Court rules employers can ban staff from any 'visible wearing of any political, philosophical or religious sign'
In a ruling on two separate appeals made by Belgium and France over the headscarf ban, the court said companies could bar staff from "visible wearing of any political, philosophical or religious sign".
In both cases, the appeal courts of Belgium and France had urged the EU court to give a joint judgement on the issue.
The EU court further said the decision to ban such symbols at workplaces was not discriminatory.
“An internal rule of an undertaking which prohibits the visible wearing of any political, philosophical or religious sign does not constitute direct discrimination," it said.

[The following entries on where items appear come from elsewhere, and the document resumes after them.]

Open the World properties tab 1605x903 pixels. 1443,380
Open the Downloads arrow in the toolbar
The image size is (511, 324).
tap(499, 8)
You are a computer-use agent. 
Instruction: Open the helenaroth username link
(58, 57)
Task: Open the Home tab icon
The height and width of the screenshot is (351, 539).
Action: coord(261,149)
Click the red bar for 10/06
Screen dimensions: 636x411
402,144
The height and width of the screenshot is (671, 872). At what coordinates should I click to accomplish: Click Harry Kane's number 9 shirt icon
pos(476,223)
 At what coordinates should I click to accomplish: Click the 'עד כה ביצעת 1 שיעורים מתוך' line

“The prohibition on wearing an Islamic headscarf, which arises from an internal rule of a private undertaking prohibiting the visible wearing of any political, philosophical or religious sign in the workplace, does not constitute direct discrimination based on religion or belief within the meaning of the directive," the court said in its ruling.

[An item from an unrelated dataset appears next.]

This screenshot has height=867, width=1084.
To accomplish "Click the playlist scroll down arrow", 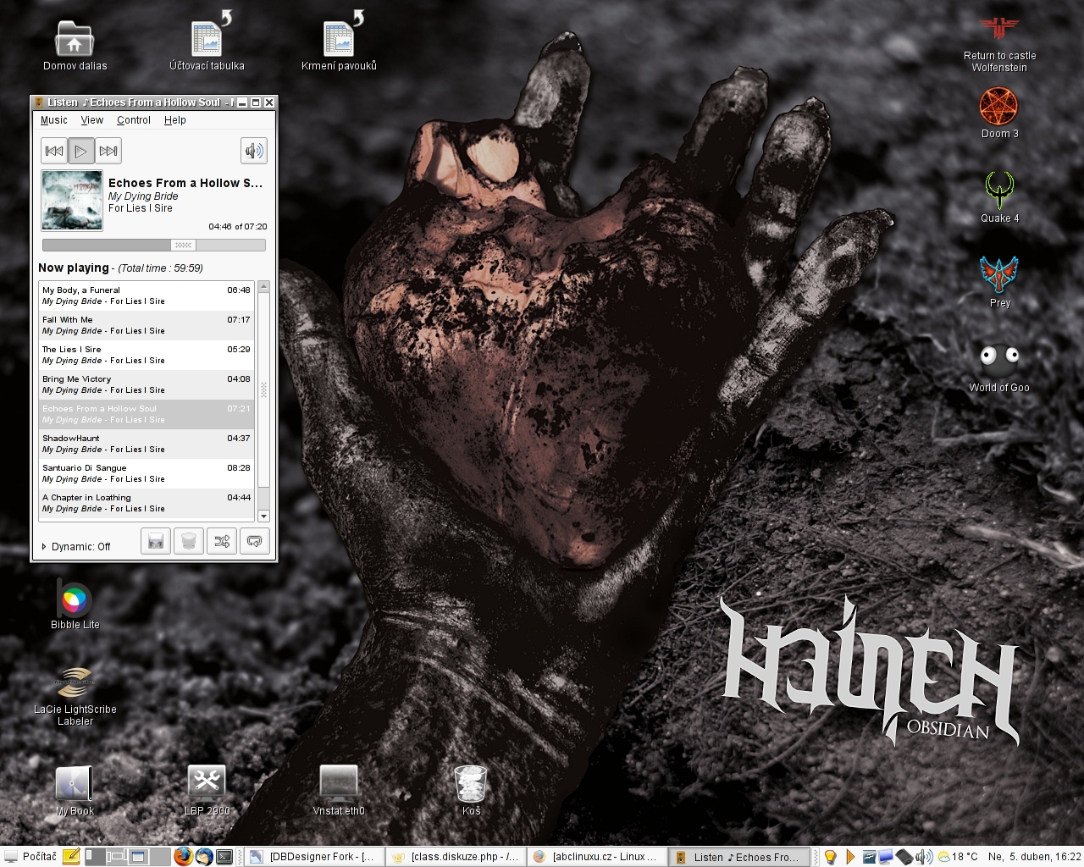I will (263, 516).
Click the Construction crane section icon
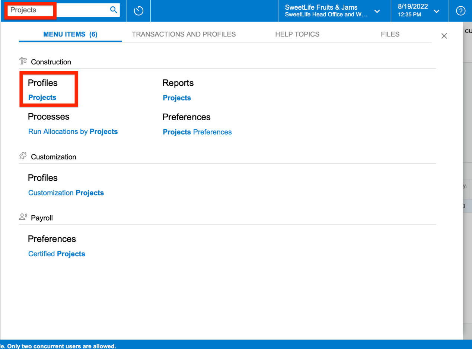This screenshot has height=349, width=472. pos(23,60)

The ruling was encouraged by two separate cases of Muslim women who were fired for wearing a headscarf at their workplaces based in Belgium and France.

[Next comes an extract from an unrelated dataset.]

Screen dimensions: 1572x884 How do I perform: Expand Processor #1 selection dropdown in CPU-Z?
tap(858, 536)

Samira Achbita, a Muslim receptionist at G4S company in Belgium, filed a legal complaint at a Belgian court in 2006 after she was fired from the company for wearing a headscarf at her workplace.
Achbita was fired under an internal amendment to G4S workplace regulations, which provides that “employees are prohibited, in the workplace, from wearing any visible signs of their political, philosophical or religious beliefs and/or from engaging in any observance of such beliefs”.
The Belgian Court of Cessation had urged the Court of Justice of the European Union to interfere in the issue.
In the second case, a French company had dismissed a Muslim woman worker in 2008 for wearing a headscarf.
Asma Bougnaoui, a Micropole employee, had brought the matter to the French Court of Cassation, which then asked the EU justice court “whether the willingness of an employer to take account of the wishes of a customer no longer to have that employer’s services provided by a worker wearing an Islamic headscarf may be considered a ‘genuine and determining occupational requirement’ within the meaning of the directive.”
In its ruling, the European court answered that “the willingness of an employer to take account of the wishes of a customer no longer to have the services of that employer provided by a worker wearing an Islamic headscarf cannot be considered a genuine and determining occupational requirement within the meaning of the directive.”